Nell’aereo diretto a Mosca, quindi, la sfida a scopone era scontata. Andreotti fa coppia con D’Alema, Pertini con Berlinguer. Alla terza e ultima partita – la bella – accade l’imprevedibile in una mano decisiva. Il settebello del cartaro Andreotti è pericolante, a causa di uno spariglio iniziale di tre e quattro. Ad un certo punto, Pertini cala incautamente un quattro su un tre. D’Alema, con un sorrisetto beffardo sotto i baffi, esclama: “Presidente, questo non avrebbe mai dovuto farlo!“, e ricompone spavaldamente lo spariglio di sette che avrebbe inguaiato il suo compagno mazziere. Lo sguardo di Pertini diventa cupo, fino a quando Andreotti – con una mossa da principiante inaspettata – ripropone uno spariglio di sette e perde il settebello, violando la trentesima regola di Chitarella. Sconcerto di D’Alema, sorriso imbarazzato di Berlinguer, sbotto trionfale di Pertini: “Ragazzo mio, devi crescere ancora molto prima di dare lezioni a me!“. Più tardi, a D’alema che pretendeva una spiegazione della sua sventatezza, Andreotti sussurra: “Caro amico, non si fa perdere un capo dello Stato che si chiama Pertini, e per di più dopo averlo sfottuto!“.

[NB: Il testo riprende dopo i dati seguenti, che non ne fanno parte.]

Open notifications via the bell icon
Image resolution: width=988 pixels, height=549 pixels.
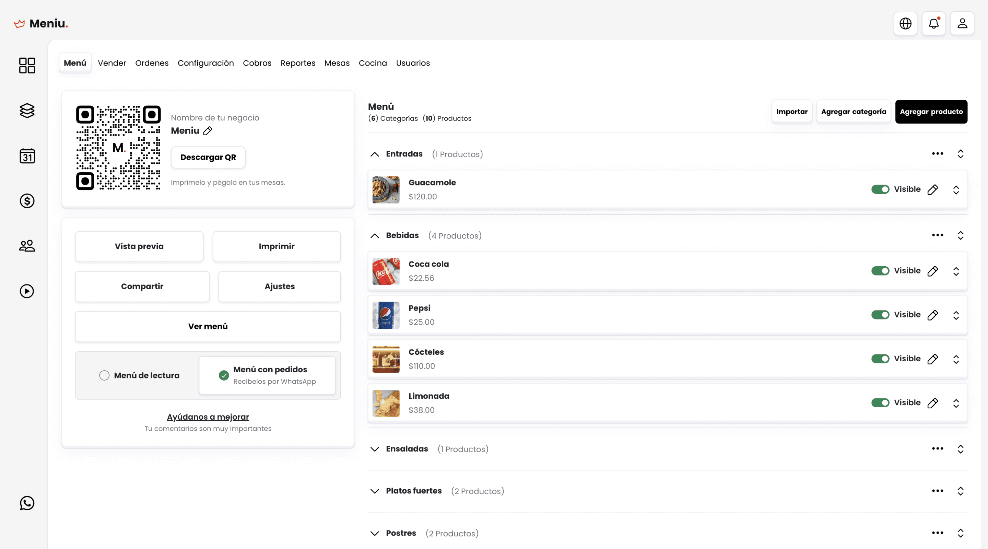point(934,23)
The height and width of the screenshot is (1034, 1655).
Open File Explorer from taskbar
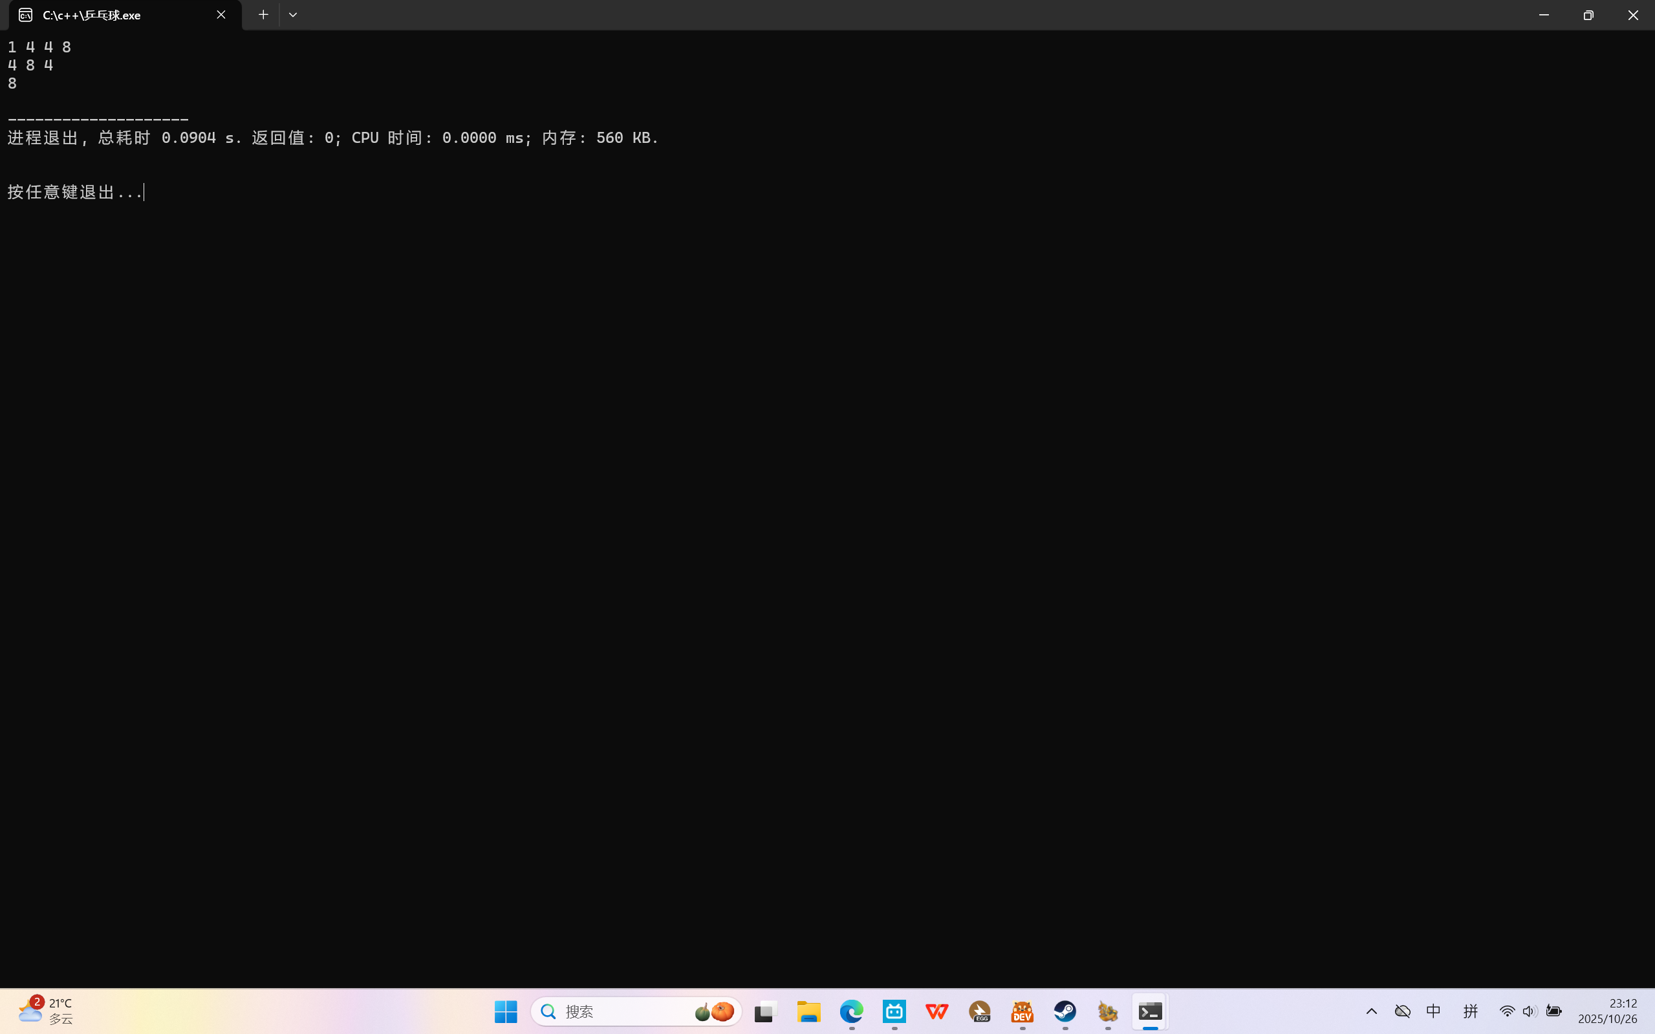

Una versione più estesa di questo gustoso aneddoto, una specie di metafora ante litteram dello scontro tra generazioni che da tempo imperversa nella discussione pubblica, si può trovare in un divertente volumetto di Oscar Mammì, che è stato autorevole ministro ed è abile giocatore di scopone (“Dello scopone, ovvero il gioco della politica“, Mursia, 2000). Non deve quindi meravigliare che questo gioco abbia sempre avuto tra i suoi innumerevoli appassionati, accanto a letterati e intellettuali prestigiosi come Luigi Pirandello e Mario Soldati, importanti uomini politici. Tra gli altri (oltre a quelli già citati): Ugo La Malfa, Luciano Lama, Giancarlo Pajetta, Carlo Azeglio Ciampi. Non solo perché tra tutti i giochi di memoria e di ragionamento è forse il più interessante e complesso: “D’ingegno e virtuoso“, come lo ha definito Paolo Monelli. Ma perché, come recita l’ultima regola di Chitarella (il settecentesco teorico napoletano dello scopone, la cui identità nemmeno un filologo pedante come Benedetto Croce riuscì a svelare): “… philosophia scoponis est in longiquum spectare et ultra lucrum proximum remotos exitus considerare” (la filosofia dello scopone sta nel guardare e considerare, al di là del vantaggio immediato, il risultato finale).

Se sei dotto insegna, se sei santo prega, se sei prudente governa, ammoniva San Paolo. D’Alema forse è dotto e certo non è un santo. Ma è anche un politico prudente? Alla luce dell’ultima regola di Chitarella, e ripensando alle sue rodomontate di ieri con Pertini e a quelle di oggi con Renzi, non si direbbe.